A produção de um relatório paralelo integra contudo uma estratégia de defesa, o que requer sintonia entre as equipes de advogados.
O que diz o dossiê
O dossiê elaborado pela bancada defensiva contratada pela família de Jairinho contradiz versão da polícia de omissão de socorro ao alegar que o político tentou reanimar a criança no elevador onde a família morava, na zona oeste do Rio. O vídeo será anexado ao documento.
Procurada, a Polícia Civil informou que o vídeo foi analisado pela perícia e descartou tentativa de socorro na ação de Jairinho. O promotor Fábio Vieira, que atua no caso, defendeu a consistência das informações do laudo pericial, descartou a hipótese de acidente doméstico e disse que o vídeo é “apenas uma encenação pífia de manobra de ressuscitação, porque o Henry já estava morto”.
Nas imagens, registradas na madrugada de 8 de março, Jairinho aparece entrando no elevador seguido por Monique com a criança desacordada no colo. O padrasto então assopra a boca de Henry, sem sucesso.
Delegado se posicionou sobre o vídeo
Na primeira audiência do caso, ocorrida no dia 6 deste mês, o delegado Henrique Damasceno, responsável pelas investigações, chegou a se posicionar sobre o episódio.
“Em relação àquela manobra no elevador, eu posso dizer, mesmo sem ser médico, que soprar a boca de uma criança no colo não é minimamente o que se faz para tentar reanimar. De qualquer maneira, as imagens constam nos autos e nos relatórios de imagem.”
Em seguida, Damasceno citou a versão do político na delegacia.
“Eu perguntei para ele [Jairinho] várias vezes se ele havia feito alguma manobra de reanimação ou por que ele não havia feito. Ele disse que nunca havia feito porque nunca exerceu Medicina. Não foi um fato que passou despercebido.”
O delegado se referia ao depoimento à Polícia Civil dez dias após a morte de Henry, quando Jairinho afirmou que a criança “não respondia à respiração boca a boca que Monique fazia” nem a qualquer estímulo. O ex-vereador não citou na ocasião a tentativa de assoprar na boca do menino no elevador.
Damasceno questionou se alguém havia feito massagem cardíaca antes de Henry chegar ao hospital —Jairinho respondeu que não lembrava. O padrasto do menino explicou que não fez qualquer manobra de socorro porque “a última massagem cardíaca que realizou foi em um boneco na faculdade”. Por isso, segundo ele, priorizou “providenciar o socorro imediato” e levar o menino ao hospital.
Peritos legistas e criminais da Polícia Civil descartaram a tese de acidente doméstico e concluíram que houve uma ação violenta que durou até três horas.

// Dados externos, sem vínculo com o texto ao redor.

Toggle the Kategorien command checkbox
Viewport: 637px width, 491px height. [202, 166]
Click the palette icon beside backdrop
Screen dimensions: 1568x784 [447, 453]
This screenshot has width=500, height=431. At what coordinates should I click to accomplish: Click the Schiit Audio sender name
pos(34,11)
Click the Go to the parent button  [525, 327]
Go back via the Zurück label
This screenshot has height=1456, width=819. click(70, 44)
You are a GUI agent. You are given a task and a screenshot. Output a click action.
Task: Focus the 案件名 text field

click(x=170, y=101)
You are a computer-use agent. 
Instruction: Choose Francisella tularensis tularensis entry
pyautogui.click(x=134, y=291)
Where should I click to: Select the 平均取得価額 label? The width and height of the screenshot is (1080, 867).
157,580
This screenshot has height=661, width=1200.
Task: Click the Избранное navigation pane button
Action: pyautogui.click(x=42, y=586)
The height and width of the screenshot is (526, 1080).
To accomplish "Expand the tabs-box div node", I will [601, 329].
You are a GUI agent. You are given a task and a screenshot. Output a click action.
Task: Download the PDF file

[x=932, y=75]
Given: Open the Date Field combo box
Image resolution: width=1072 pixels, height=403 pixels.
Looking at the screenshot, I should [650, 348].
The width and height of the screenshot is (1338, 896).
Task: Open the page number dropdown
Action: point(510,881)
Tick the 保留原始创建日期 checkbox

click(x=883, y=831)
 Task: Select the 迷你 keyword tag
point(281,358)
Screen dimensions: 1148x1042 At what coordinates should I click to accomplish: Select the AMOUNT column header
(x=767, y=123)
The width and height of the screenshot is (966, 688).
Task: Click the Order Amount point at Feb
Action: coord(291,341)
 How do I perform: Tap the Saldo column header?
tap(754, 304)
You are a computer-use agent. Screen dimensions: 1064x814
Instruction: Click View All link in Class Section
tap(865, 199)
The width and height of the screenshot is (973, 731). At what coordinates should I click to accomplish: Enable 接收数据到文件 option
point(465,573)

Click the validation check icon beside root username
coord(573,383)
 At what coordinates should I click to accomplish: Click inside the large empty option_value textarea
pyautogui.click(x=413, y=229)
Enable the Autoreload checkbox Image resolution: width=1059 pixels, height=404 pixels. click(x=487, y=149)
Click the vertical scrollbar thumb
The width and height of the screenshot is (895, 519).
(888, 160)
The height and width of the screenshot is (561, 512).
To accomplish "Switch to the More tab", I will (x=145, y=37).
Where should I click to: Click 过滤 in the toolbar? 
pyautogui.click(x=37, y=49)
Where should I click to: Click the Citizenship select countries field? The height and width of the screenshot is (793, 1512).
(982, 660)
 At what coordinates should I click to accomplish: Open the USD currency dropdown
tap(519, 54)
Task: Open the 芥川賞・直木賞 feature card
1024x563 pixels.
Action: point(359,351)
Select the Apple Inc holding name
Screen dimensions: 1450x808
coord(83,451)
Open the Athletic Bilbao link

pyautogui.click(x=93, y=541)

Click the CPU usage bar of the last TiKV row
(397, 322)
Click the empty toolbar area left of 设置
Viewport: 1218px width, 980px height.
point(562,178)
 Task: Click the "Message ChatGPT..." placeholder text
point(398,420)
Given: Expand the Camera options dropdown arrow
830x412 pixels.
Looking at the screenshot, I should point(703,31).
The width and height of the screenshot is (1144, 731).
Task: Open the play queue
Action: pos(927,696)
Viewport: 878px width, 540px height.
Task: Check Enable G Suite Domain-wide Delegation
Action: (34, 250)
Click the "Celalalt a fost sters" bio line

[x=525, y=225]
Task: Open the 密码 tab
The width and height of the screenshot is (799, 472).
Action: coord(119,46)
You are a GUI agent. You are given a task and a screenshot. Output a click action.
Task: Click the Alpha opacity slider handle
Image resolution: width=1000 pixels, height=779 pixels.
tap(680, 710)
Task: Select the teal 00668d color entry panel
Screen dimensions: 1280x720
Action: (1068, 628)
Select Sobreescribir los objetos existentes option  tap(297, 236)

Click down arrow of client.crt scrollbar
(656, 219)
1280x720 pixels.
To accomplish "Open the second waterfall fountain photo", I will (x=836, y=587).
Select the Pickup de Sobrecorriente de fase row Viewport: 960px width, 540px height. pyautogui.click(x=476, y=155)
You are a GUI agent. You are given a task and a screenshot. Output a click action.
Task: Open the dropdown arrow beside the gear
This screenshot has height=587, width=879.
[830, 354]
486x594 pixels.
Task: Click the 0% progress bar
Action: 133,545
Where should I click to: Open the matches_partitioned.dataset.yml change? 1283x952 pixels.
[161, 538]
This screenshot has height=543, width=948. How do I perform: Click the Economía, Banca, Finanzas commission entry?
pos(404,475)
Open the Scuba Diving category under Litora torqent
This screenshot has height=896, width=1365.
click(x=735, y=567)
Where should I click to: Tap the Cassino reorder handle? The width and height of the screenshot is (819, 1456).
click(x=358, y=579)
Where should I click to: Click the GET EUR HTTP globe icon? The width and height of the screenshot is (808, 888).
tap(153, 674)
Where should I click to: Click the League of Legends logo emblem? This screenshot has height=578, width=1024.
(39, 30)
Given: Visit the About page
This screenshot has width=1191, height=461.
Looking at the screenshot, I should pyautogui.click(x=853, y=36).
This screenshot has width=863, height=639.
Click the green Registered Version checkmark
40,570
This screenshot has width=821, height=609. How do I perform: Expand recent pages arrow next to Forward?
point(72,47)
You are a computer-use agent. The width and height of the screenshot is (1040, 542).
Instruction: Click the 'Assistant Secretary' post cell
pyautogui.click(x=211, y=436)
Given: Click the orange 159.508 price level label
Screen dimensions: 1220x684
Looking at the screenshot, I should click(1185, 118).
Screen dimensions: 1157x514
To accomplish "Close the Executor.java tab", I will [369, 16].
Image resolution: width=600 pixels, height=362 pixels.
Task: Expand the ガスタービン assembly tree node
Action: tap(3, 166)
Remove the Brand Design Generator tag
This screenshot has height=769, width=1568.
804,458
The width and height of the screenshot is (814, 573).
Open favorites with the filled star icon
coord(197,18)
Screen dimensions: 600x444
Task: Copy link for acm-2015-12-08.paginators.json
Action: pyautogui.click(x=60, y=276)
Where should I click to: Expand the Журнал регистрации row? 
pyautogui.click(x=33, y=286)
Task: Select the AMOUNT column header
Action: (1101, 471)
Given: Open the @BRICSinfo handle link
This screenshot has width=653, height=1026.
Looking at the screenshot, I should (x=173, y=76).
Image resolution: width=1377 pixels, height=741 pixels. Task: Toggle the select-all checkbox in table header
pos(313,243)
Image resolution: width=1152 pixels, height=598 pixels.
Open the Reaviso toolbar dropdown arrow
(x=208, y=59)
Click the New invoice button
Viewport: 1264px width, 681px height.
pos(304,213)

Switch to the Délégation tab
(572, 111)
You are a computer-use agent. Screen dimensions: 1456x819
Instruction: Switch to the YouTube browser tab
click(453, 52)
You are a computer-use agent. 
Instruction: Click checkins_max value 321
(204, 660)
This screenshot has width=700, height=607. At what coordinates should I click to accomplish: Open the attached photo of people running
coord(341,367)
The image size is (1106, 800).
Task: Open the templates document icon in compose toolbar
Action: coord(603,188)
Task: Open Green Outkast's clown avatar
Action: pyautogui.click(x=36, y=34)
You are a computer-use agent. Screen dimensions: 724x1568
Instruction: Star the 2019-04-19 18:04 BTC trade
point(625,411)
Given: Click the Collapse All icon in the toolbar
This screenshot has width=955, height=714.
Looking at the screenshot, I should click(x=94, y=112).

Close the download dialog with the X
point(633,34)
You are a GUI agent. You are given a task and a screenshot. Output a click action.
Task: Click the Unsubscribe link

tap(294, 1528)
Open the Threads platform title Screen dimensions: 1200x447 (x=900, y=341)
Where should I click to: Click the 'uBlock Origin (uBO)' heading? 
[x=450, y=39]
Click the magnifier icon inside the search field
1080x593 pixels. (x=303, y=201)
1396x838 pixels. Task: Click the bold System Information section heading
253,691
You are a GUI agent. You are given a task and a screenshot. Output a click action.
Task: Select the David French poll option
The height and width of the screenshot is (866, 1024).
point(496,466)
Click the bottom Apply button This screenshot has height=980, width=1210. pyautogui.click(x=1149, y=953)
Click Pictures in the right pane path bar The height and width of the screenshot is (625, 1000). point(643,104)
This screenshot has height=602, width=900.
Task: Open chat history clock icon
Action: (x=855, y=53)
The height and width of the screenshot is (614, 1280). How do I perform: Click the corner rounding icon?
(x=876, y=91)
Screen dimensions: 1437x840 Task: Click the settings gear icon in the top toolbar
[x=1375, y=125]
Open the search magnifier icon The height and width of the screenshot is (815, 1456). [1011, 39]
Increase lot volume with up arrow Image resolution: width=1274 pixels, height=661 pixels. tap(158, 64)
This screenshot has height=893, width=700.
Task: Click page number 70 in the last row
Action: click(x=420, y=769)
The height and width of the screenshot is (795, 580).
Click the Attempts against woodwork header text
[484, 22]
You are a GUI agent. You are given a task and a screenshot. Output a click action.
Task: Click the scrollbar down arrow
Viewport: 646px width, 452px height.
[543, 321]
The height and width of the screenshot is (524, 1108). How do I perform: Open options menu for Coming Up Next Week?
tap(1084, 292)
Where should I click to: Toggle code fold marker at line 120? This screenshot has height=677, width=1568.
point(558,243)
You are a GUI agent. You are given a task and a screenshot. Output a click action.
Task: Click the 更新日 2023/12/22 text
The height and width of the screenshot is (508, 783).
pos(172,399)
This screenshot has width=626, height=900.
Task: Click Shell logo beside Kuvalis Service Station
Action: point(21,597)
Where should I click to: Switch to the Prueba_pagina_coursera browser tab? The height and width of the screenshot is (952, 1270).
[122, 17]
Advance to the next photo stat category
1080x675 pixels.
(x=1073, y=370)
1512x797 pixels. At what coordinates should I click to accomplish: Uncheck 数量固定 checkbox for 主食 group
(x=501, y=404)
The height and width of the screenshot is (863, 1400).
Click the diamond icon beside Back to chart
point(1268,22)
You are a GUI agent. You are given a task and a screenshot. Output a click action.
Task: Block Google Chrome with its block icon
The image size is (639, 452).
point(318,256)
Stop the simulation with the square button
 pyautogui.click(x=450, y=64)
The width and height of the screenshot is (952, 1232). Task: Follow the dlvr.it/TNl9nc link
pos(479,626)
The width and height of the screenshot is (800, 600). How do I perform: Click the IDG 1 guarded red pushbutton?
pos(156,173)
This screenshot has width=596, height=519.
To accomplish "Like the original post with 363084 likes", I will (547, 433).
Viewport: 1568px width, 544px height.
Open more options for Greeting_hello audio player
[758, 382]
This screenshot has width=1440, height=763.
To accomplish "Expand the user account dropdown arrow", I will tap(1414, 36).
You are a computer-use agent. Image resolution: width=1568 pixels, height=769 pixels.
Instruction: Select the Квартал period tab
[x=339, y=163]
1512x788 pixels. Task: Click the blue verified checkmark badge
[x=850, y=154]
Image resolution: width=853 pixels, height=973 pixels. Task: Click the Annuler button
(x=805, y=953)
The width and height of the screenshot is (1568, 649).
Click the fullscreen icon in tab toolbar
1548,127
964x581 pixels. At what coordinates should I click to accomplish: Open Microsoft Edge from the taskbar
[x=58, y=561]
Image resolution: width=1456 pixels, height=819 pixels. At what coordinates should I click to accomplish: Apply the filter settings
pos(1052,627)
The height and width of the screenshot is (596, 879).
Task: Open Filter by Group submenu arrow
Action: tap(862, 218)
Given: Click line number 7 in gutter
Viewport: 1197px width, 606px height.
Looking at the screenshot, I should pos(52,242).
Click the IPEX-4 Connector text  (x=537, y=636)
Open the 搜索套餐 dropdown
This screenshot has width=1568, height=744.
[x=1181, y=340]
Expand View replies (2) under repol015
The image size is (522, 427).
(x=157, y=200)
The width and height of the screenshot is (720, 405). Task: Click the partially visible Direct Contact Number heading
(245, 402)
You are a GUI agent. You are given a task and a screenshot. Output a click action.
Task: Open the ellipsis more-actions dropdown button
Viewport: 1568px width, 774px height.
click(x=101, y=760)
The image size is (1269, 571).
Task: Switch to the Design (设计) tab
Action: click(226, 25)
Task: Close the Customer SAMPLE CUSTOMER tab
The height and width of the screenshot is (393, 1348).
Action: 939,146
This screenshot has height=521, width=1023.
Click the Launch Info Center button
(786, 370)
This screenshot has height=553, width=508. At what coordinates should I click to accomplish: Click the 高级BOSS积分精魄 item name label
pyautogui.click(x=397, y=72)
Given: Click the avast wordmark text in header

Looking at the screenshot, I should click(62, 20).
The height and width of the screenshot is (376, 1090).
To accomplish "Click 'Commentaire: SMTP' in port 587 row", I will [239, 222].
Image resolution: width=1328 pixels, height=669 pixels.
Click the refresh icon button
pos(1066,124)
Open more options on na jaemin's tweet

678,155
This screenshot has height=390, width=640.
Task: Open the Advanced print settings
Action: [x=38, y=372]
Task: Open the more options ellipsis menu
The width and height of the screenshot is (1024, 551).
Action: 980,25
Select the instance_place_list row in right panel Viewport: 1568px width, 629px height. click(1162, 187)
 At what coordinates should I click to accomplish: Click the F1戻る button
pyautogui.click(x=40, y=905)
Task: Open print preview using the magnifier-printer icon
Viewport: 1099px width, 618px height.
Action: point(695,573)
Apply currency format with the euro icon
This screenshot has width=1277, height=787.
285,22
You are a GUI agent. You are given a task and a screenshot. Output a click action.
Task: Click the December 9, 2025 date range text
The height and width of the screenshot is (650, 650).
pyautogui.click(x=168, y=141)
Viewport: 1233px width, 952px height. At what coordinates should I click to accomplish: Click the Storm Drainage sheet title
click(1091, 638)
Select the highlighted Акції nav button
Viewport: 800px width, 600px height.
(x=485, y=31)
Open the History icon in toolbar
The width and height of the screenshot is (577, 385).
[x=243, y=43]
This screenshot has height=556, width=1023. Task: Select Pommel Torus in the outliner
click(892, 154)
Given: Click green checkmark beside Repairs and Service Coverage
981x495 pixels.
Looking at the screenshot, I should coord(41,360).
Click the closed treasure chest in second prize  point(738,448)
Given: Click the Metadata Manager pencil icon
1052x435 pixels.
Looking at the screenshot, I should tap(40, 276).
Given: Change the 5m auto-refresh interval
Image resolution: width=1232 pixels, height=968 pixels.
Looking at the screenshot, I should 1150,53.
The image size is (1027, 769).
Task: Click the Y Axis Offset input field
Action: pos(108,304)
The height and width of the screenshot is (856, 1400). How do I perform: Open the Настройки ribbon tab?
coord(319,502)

Com 23 lesões espalhadas pelo corpo condizentes com aquelas produzidas mediante ação violenta, o menino morreu em decorrência de “hemorragia interna e laceração hepática causada por ação contundente”, apontou o laudo da Polícia Civil.
Ainda segundo o laudo, Henry não apresentava sinais vitais no elevador. Em depoimento, três pediatras informaram que a criança chegou sem vida ao hospital.
A dúvida sobre a versão de acidente doméstico deu início a um trabalho desenvolvido por peritos que envolveu exame do corpo da criança no IML (Instituto Médico Legal), captura de vídeos, reprodução simulada no local do crime e extração de dados de 14 celulares com o auxílio de uma ferramenta israelense adquirida por cerca de R$ 5 milhões pelo governo estadual.